The jury did not convict Turyna of the more serious charge of attempted first-degree murder, a Class X felony that would have been punishable by six to 30 years in prison.

Kane County Judge D.J. Tegeler revoked Turyna’s bond, stating he had just been convicted of a Class 1 felony, which is punishable by four to 15 years in prison and a fine of up to $25,000. The other two felonies are punishable by one to seven years in prison and a fine of up to $25,000.

Turyna’s former wife, 57, testified to the extent of her injuries, which included a broken nose, a broken right shoulder, a broken left ring finger and a concussion that left her unable to drive for two months.

She had escaped her husband and crawled out under a rising garage door to the astonishment of neighbors Steven and Diane Spurling, who were out walking their dog, according to court testimony.

Turyna followed and began shooting, resulting in Steven Spurling tackling him and holding him until police arrived, according to court testimony.

Turyna was found guilty of reckless discharge of firearm with regard to Diane Spurling, and the more serious charge of aggravated discharge of a firearm with regard to his ex-wife, the clerk stated, according to the jury’s findings.

The point of contention at trial was whether Turyna, who was never violent against his wife in their 26 years together, actually was trying to kill her.

In closing arguments, defense attorney Robert Motta said, “If he wanted to kill her, he would have killed her in the house,” and that he did not try to kill her when he fired the .38 caliber handgun five times.

Motta said Turyna’s former wife’s injuries were not all caused by his client hitting her, but rather that she banged into the garage door as it was rising and that she fell on her face on the sidewalk at the end of their driveway.

Motta said he would not defend what his client did to his wife when he beat her.

“Those pictures [of her bruises] I would not inflict that on my worst enemy,” Motta said. “But how much [of that] was at the hands of my client?”

In closing arguments, Assistant Kane County State’s Attorney Greg Sams said that Turyna convicted himself with what he said to a St.
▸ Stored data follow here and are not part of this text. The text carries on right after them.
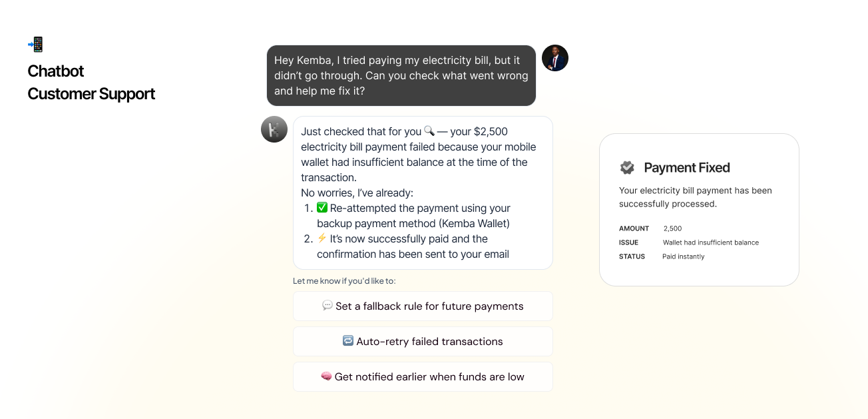Select the AMOUNT value 2,500
The image size is (868, 419).
click(672, 228)
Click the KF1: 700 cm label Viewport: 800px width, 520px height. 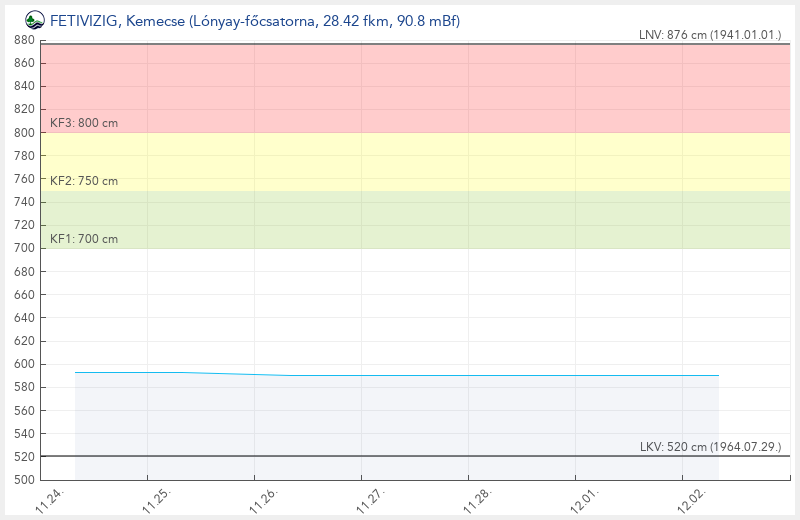click(x=84, y=239)
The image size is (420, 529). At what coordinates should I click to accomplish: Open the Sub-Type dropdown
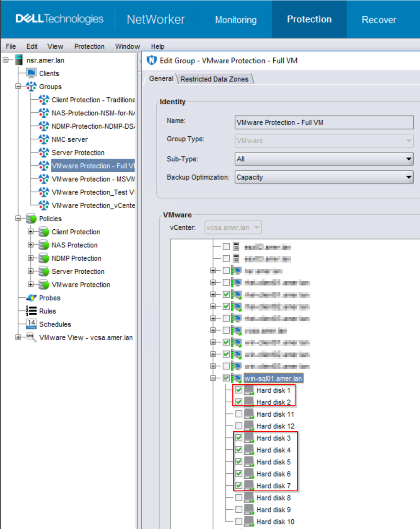324,159
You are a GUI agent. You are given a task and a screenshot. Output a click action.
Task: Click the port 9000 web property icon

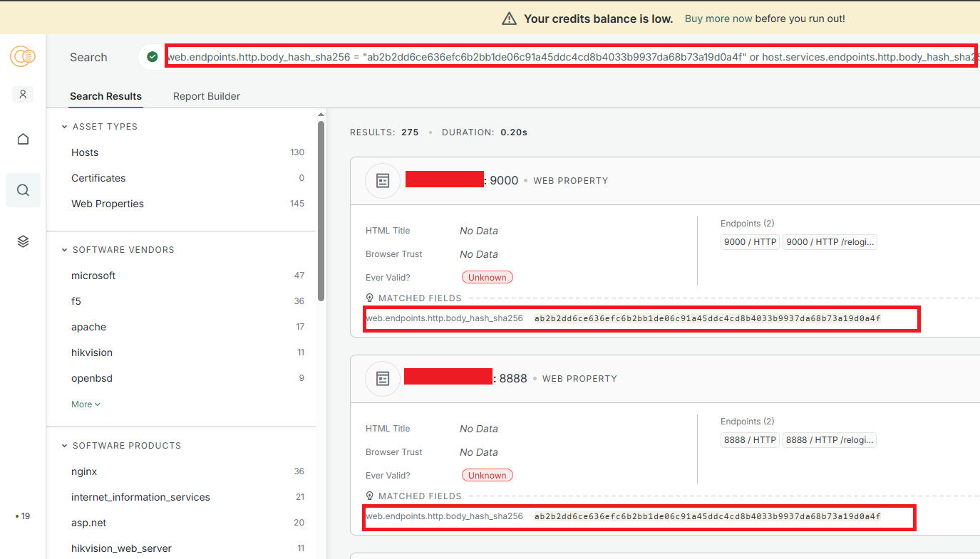tap(383, 181)
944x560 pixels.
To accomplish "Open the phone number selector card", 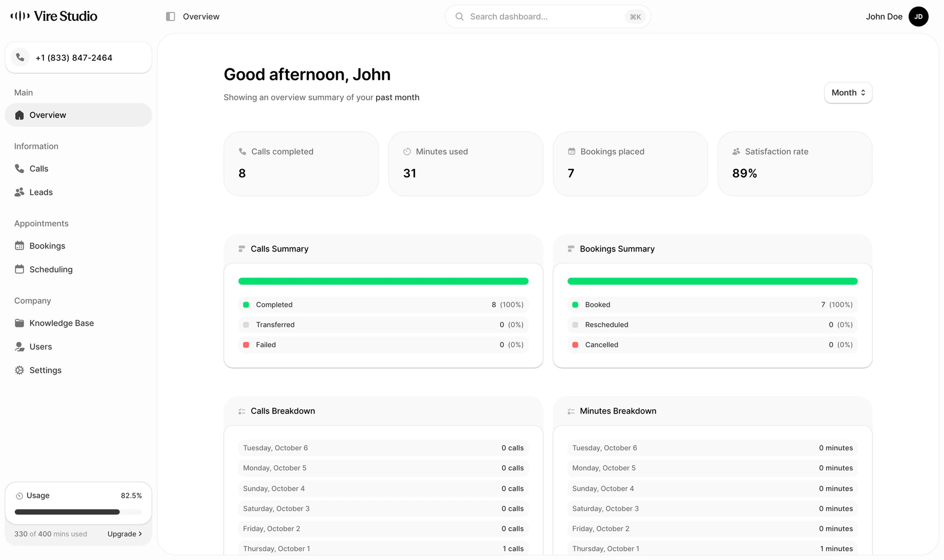I will pos(79,57).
Charles police officer that night: “I did what I did because she got out of line.”

“That’s code for ‘she had it coming,’ ” Sams said. “What this defendant said to [an officer] in the booking room [was] ‘I hit her and I tried to shoot her. I guess it’s going to be a felony.’ ”
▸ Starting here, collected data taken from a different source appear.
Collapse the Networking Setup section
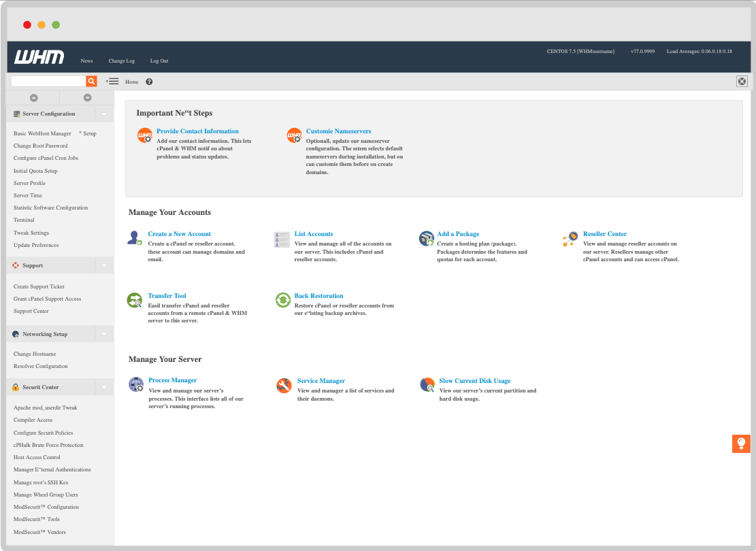The image size is (756, 551). [104, 335]
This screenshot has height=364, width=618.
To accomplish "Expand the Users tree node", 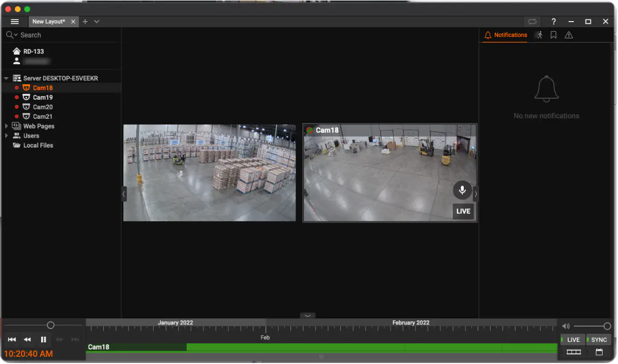I will coord(7,136).
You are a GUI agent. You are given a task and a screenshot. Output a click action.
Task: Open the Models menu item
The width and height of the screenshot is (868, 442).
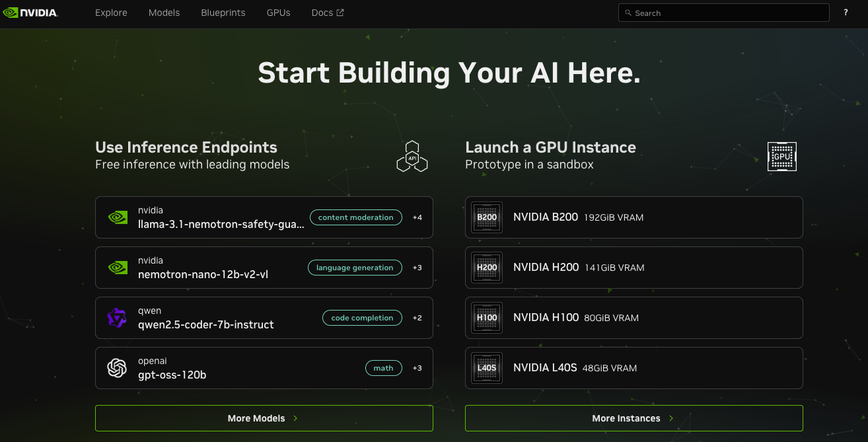tap(164, 13)
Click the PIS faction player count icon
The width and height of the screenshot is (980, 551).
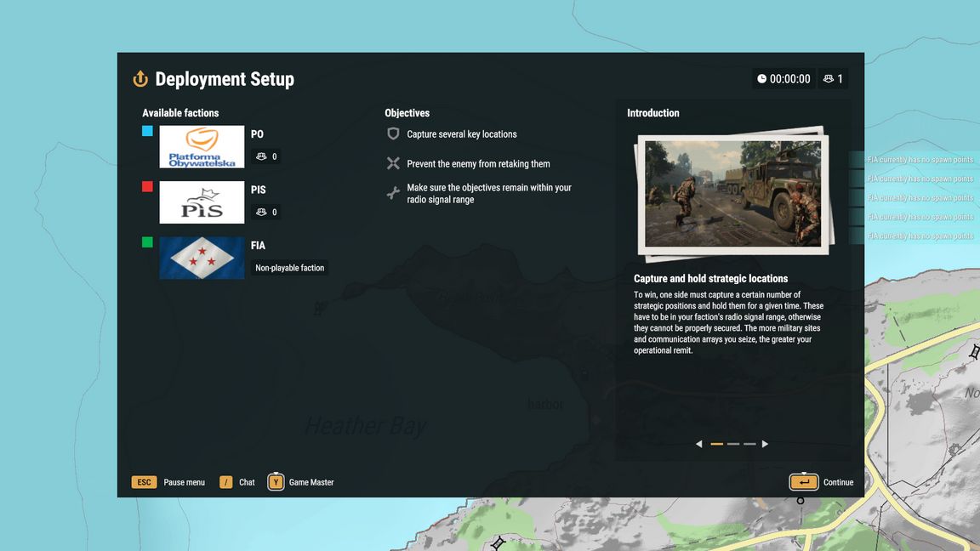click(x=261, y=213)
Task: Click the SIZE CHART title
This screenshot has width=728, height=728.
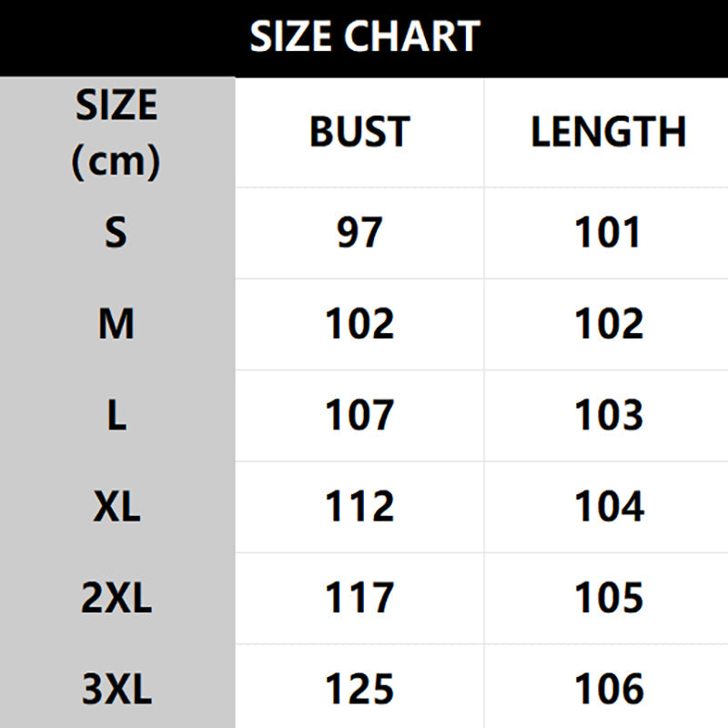Action: click(364, 37)
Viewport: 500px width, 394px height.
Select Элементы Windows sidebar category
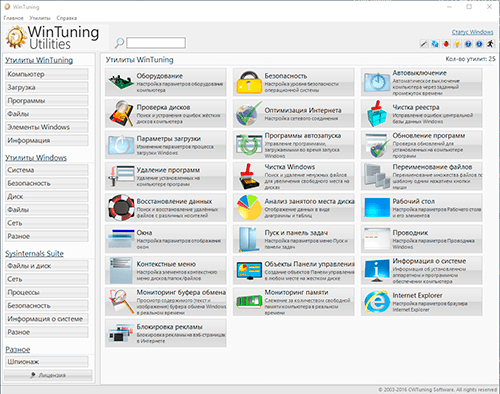point(47,127)
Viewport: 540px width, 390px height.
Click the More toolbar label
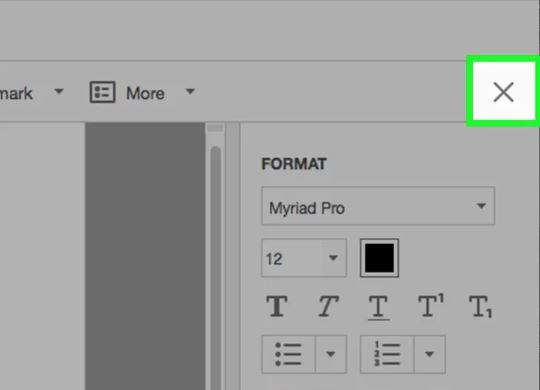point(145,93)
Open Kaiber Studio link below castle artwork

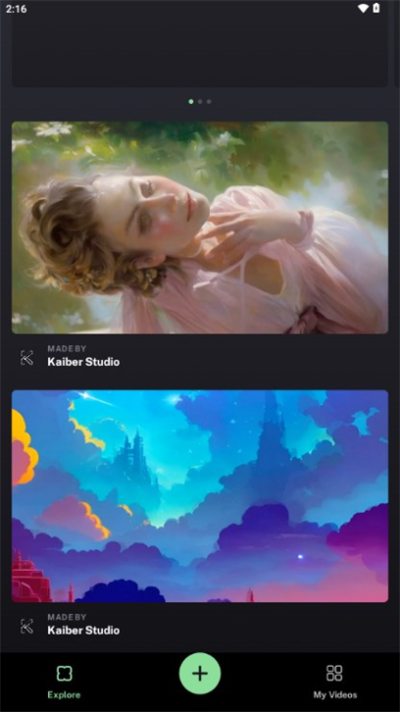84,630
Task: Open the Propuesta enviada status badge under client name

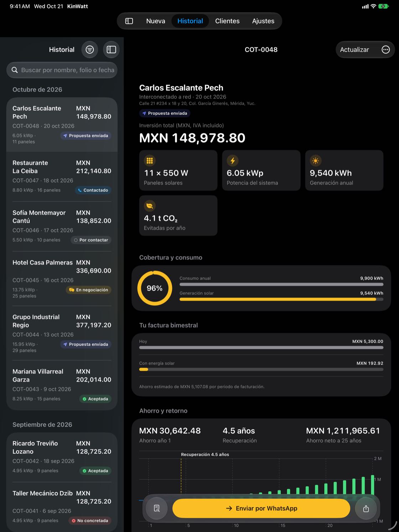Action: [x=165, y=113]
While Motta and Sams spoke during closing arguments, Turyna cried and dabbed tears from his eyes with tissues.

Earlier that day, Turyna took the stand, wearing a gray suit, white shirt and gray and red striped tie and dress shoes instead of the orange garb jail detainees usually wear.

Turyna testified that the couple had financial tensions because he had just retired and now needed to live within a budget.
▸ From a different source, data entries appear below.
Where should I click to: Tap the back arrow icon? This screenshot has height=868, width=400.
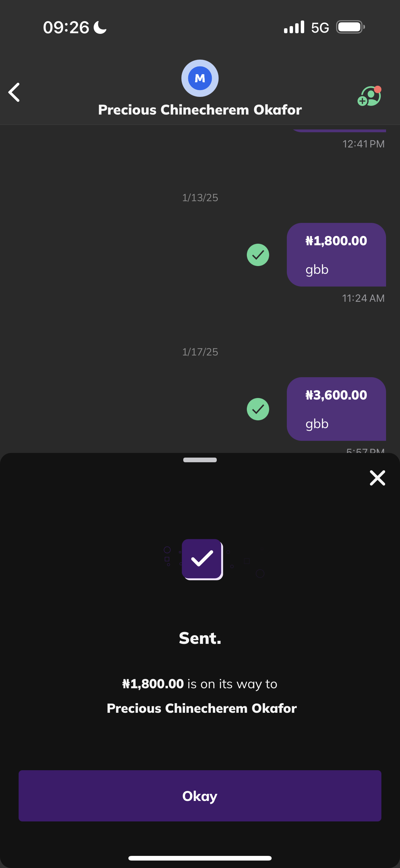point(14,92)
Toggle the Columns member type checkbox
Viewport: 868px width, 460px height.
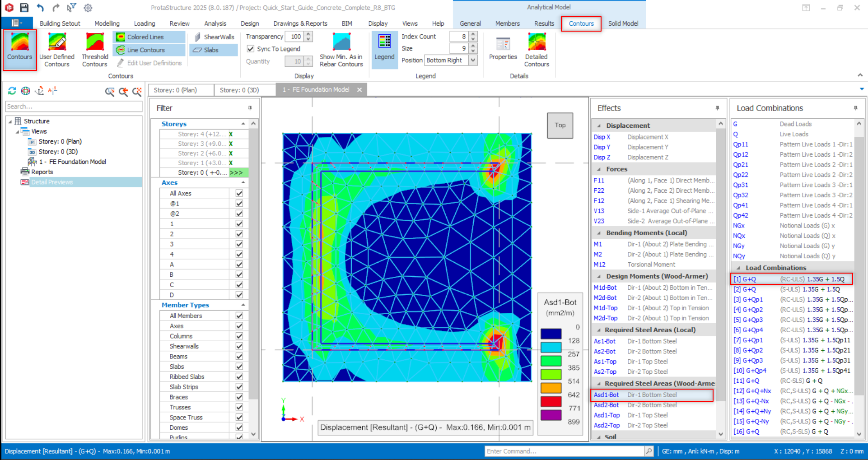point(239,336)
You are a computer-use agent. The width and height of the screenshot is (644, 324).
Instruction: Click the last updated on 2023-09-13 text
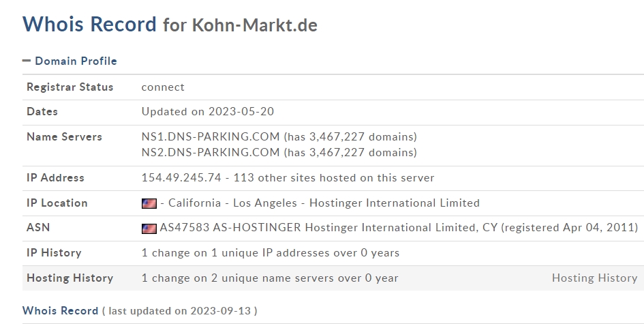click(179, 311)
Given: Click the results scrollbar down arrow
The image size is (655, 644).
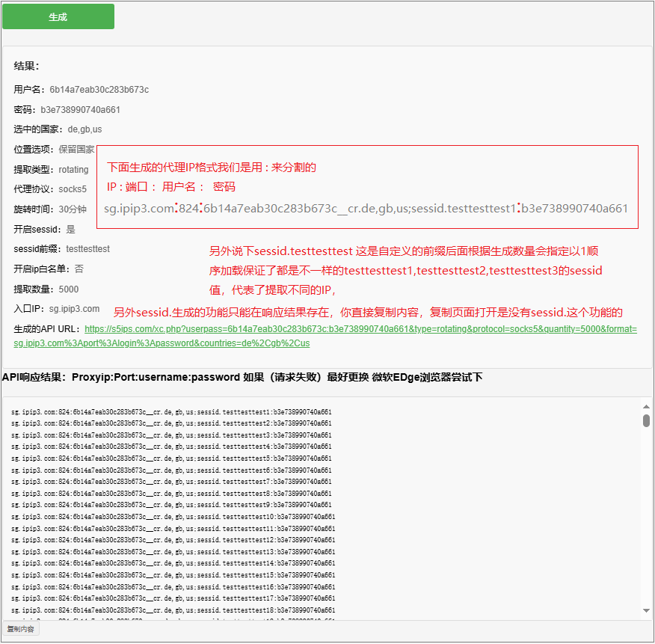Looking at the screenshot, I should coord(646,611).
“She was used to having all the money in the world to spend,” Turyna testified.

His former wife’s father would reimburse them for money they spent for rebuilding his beach house on the East Coast that was destroyed by Hurricane Sandy, Turyna testified, but that he often paid late or his checks bounced, Turyna testified.

But Turyna testified that he thought they had straightened things out and then later the couple had dinner.

After dinner, when they were in the kitchen cleaning up, Turyna said his former wife started berating him about money and was poking him in the chest and antagonizing him about finances and her father’s money problems.

Turyna testified that he “took her and put her on the floor.”

“I hit her,” Turyna testified. “I couldn’t believe what happened. You have no idea how bad I felt.”

While his former wife had testified that it was Turyna who went for the gun cabinet prompting her to escape, Turyna testified that it was his ex-wife who was going for the gun cabinet.

“I put the gun in my pocket so she couldn’t get it,” Turyna said.

Turyna testified that he did not intend to try to kill his wife with the gun, but that he fired it to scare her once they were outside.

“I could have choked her in the house,” Turyna testified.

While Turyna insisted that he fired up into the air, other witnesses testified that he aimed at his wife who was running away from him.

“I was [expletive] she was walking away,” Turyna testified. “I fired up in the air. … I was just trying to scare her.”

Tegeler set March 23 for sentencing.